- [Data to use]:
━━━━━━━━━━━━━━━━

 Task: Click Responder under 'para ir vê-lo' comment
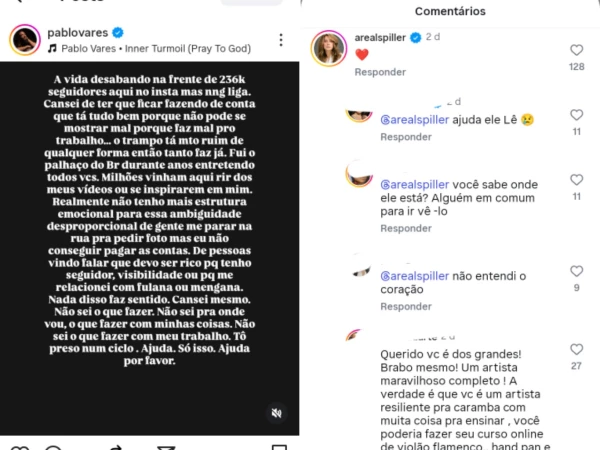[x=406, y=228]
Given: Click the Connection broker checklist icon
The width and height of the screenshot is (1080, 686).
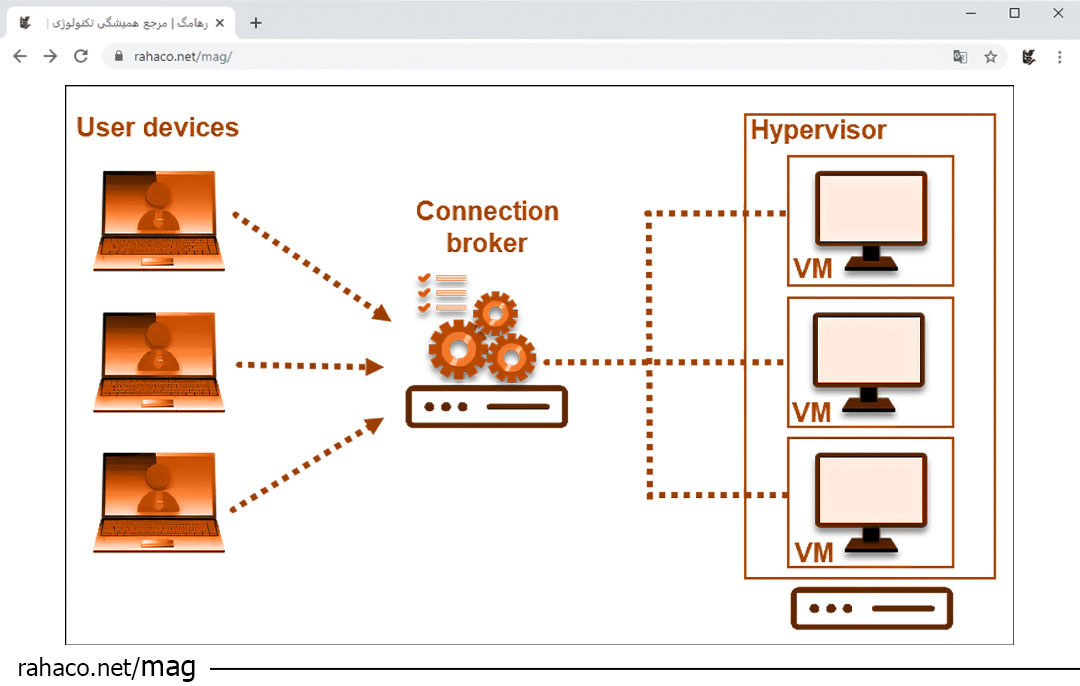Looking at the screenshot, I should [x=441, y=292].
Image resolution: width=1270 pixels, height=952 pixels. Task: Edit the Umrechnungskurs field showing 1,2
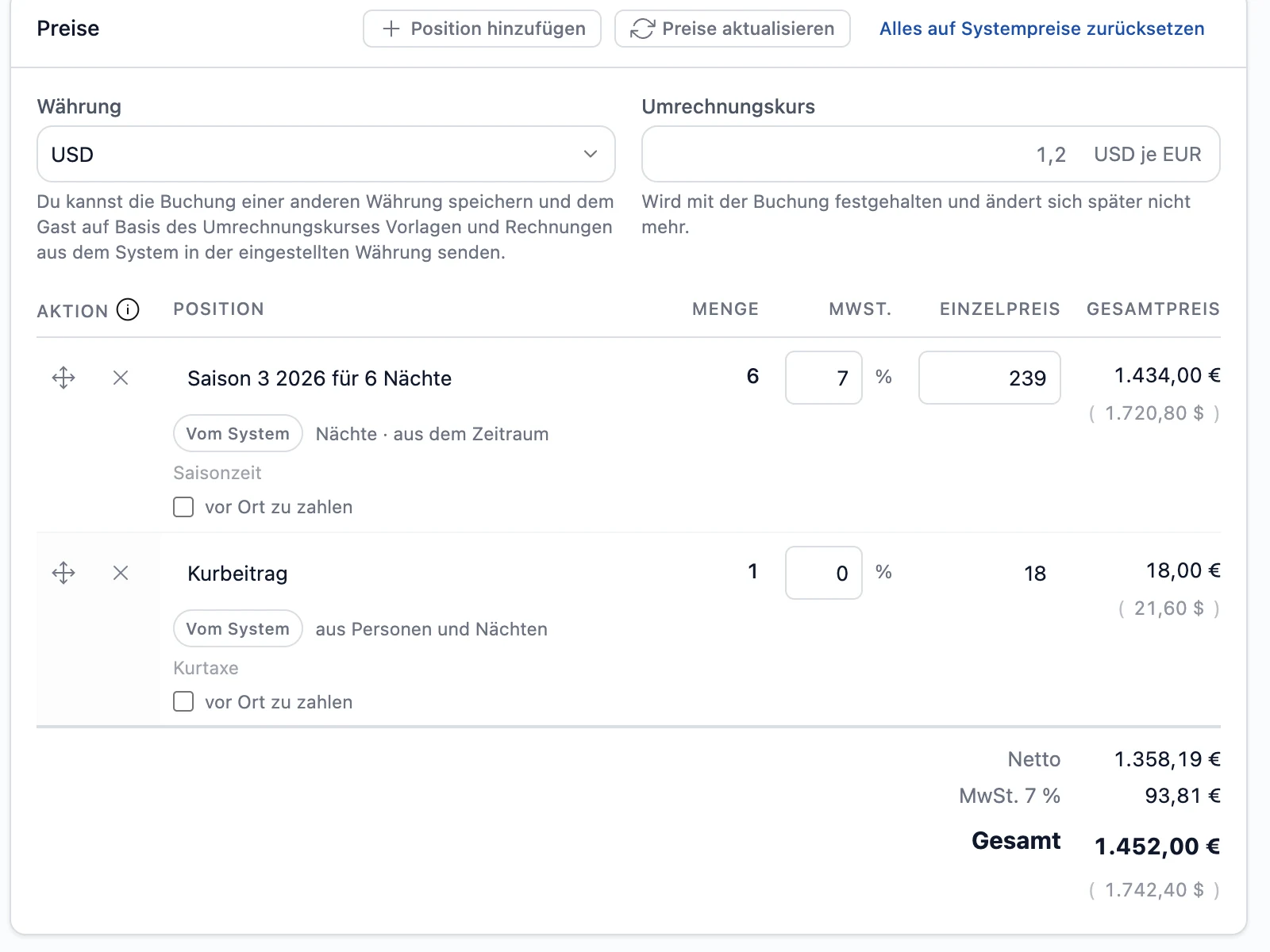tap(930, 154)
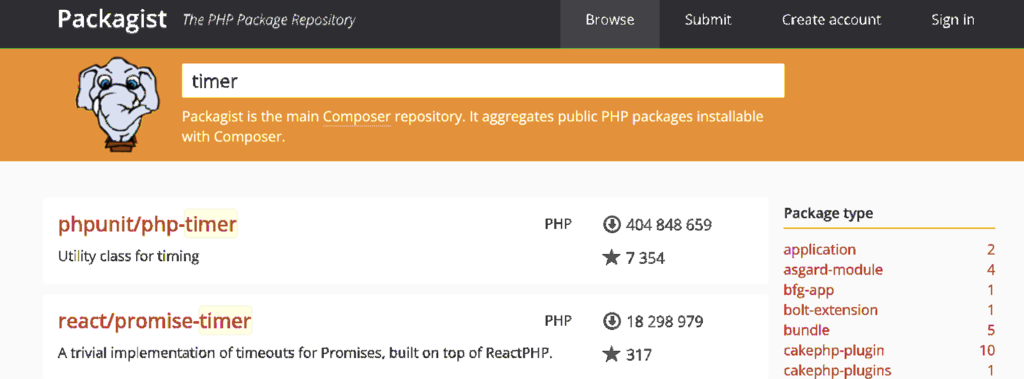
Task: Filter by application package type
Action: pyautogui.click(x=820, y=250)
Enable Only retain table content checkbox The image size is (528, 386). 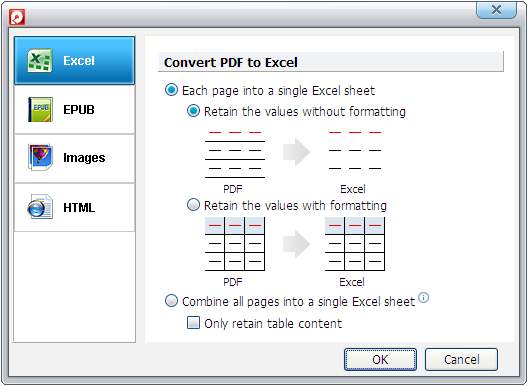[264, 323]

━━━━━━━━━━━━━━━━

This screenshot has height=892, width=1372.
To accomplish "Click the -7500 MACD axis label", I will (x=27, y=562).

━━━━━━━━━━━━━━━━

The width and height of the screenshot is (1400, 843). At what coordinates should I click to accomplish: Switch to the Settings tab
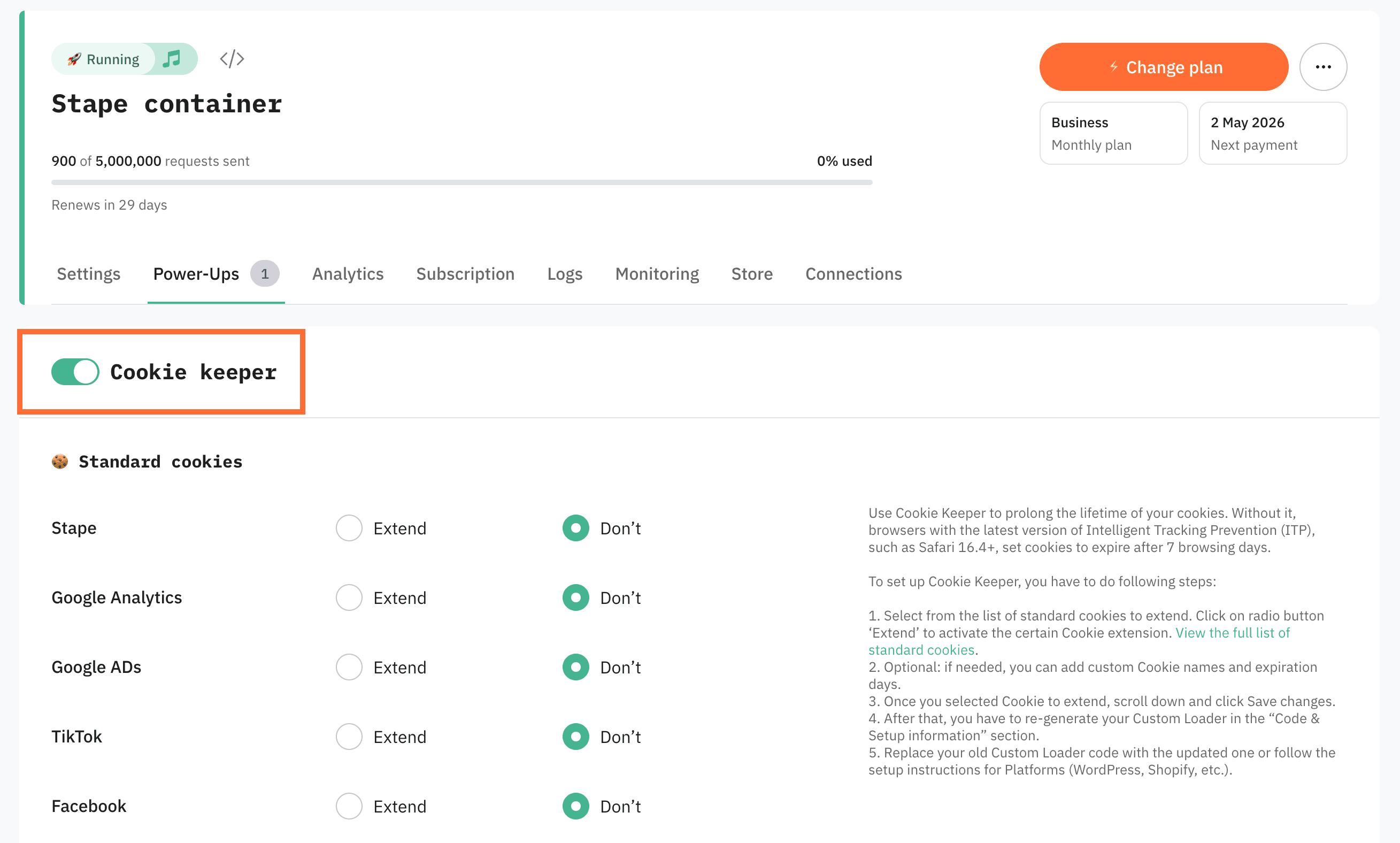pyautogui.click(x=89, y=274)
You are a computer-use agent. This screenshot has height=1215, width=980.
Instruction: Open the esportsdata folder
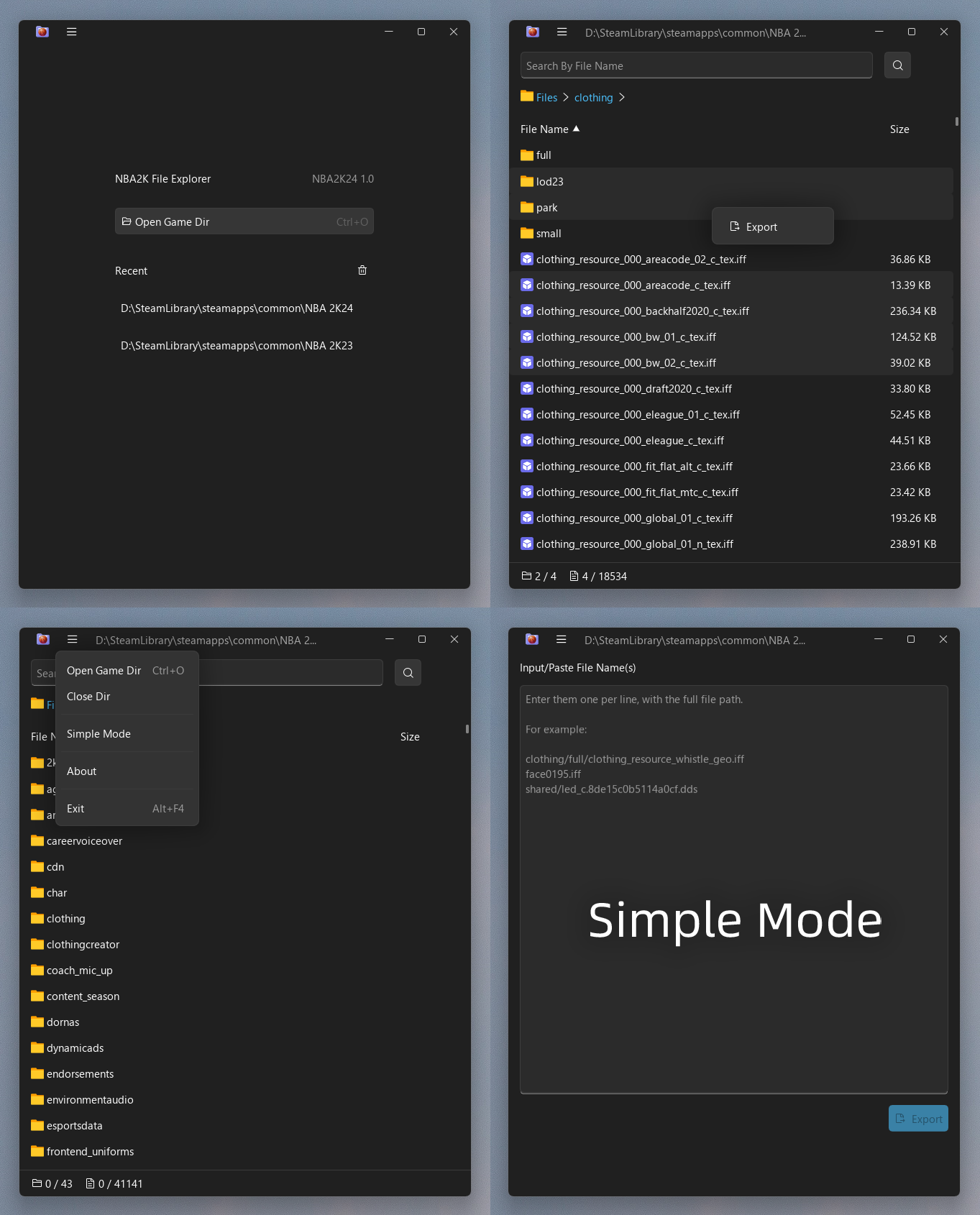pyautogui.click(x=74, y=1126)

━━━━━━━━━━━━━━━━

- [Directive]:
Copy the records word for word, from the line containing "This screenshot has height=892, width=1372." through the line containing "will (x=27, y=562).", including both of those lines.

- [Answer to the exercise]:
This screenshot has height=892, width=1372.
To accomplish "Click the -7500 MACD axis label", I will (x=27, y=562).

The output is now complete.